I have always heard that pet stores separate the rats by size being "small rats" 2-4 months old. "medium rats" 4-6 months old. "large/jumbo rats" 6+ months old. Im not sure if every pet store does it that way, but thats what I was told by a few in my area.


----------



## Hey-Fay (Jul 8, 2013)

Post some photos of your boys. A few of their face, a few of their body next to something for comparison, like a ruler or remote.


----------



## PawsandClaws (Jul 22, 2014)

Size is normally a good indication of age plus an inspection of the teeth. Weight does not tell much since it easily fluctuates and is based on the individual rat. If you post a picture of the rats standing by something easily recognizable like a coke can, we can guesstimate the age. Again, this won't be 100% accurate, but it can give you a general idea. Plus we love seeing pictures anyway! ;D


----------



## AmyP (Oct 14, 2014)

I shall attempt it...the little buggers are always moving unless they are trying to chew off my lip which doesn't make for a good picture taking opportunity. I may have to call in a sports photographer...


----------



## PawsandClaws (Jul 22, 2014)

Yeah, I know the feeling. I have to bribe my boys with yummy treats to get them to stay still for even a second. Maybe you could do that too? Distract them with a cheerio or something similar whilst you take a quick snap.


----------



## Isamurat (Jul 27, 2012)

I find size not the best guide, i do a lot better with body shape and head size in realtion to each other. Oh and coat, it can help too. Depending on the stage of there developement all those things vary a fair amount.
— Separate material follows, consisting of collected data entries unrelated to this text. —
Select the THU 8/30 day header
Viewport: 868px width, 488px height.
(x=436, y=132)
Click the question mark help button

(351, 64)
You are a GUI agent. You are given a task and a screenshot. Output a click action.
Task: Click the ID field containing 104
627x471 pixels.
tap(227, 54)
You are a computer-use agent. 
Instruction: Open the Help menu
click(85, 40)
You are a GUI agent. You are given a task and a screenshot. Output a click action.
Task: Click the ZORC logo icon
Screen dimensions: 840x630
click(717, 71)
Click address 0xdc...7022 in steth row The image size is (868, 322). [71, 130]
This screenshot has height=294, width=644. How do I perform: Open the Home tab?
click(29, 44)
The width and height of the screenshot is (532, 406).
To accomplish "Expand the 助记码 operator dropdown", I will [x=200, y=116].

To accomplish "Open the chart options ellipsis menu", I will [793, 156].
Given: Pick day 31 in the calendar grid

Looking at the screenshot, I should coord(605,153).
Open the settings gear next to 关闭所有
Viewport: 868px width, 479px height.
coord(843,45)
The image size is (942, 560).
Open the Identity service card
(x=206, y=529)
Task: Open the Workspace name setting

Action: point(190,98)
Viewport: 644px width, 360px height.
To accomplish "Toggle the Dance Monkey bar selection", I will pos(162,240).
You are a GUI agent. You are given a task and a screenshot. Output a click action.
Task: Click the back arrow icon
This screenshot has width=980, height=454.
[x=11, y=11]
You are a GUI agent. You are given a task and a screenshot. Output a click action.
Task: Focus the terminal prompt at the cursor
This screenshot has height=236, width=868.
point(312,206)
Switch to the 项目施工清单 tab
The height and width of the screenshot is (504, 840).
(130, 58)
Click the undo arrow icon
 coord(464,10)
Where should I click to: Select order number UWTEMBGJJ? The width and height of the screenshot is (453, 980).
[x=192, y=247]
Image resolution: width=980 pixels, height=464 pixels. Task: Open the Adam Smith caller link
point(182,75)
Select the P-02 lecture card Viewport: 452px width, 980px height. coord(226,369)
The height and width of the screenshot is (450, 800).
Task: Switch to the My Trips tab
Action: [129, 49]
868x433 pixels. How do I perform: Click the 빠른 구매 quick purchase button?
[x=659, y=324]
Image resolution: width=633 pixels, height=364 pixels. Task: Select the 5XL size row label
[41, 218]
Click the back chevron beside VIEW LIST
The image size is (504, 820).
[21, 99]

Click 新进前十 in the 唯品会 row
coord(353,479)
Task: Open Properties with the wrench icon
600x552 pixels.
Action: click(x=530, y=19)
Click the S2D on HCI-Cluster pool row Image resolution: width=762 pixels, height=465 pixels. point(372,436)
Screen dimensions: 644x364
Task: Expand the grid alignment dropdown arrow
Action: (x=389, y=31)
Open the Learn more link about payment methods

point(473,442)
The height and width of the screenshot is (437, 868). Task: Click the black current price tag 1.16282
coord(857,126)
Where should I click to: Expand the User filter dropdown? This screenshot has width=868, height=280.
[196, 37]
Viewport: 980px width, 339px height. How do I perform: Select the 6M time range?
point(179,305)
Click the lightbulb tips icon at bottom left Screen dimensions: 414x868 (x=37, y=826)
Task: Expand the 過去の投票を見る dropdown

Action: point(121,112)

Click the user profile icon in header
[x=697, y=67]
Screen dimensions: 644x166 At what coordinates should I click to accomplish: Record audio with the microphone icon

Size could just be saying you have a smaller than average rat, or a bigger than average rat. If i posted some photos of my breeder lads as babies for a size comparison it would be quite amusing lol, in fact in my first litter i had 3 new borns which were 3 times the size of my third litter and whilst the gap closes over the months it can be quite misleading.


----------



## AmyP (Oct 14, 2014)

Here are a couple pics...


----------



## Cyrix (May 2, 2014)

Can you measure and post the size of the box and the red tube?


----------



## Isamurat (Jul 27, 2012)

They are fairly mature rats. i would say at least 4 or 5 months old. There heads are starting to fill out and are in proportion with there body which means they are no longer babies. There eyes look a little squinty which is common when they are in the so called ugly buckling phase, so caked because different boys of them grow at different rates so they look a bit of for a few months until they catch up abd turn into proper adults. Think of them as gangly teenage boys.


----------



## AmyP (Oct 14, 2014)

Red tube is a coffee canister, 5inx4in. Box is a standard shoebox. Teenage boys sounds about right, that is what they act like anyway! I saw a video of adult male rats the other day and they seemed huge compared to my guys.. When do rats stop growing?


----------



## Hey-Fay (Jul 8, 2013)

I agree with Isamu, they look to be about 6 months.


----------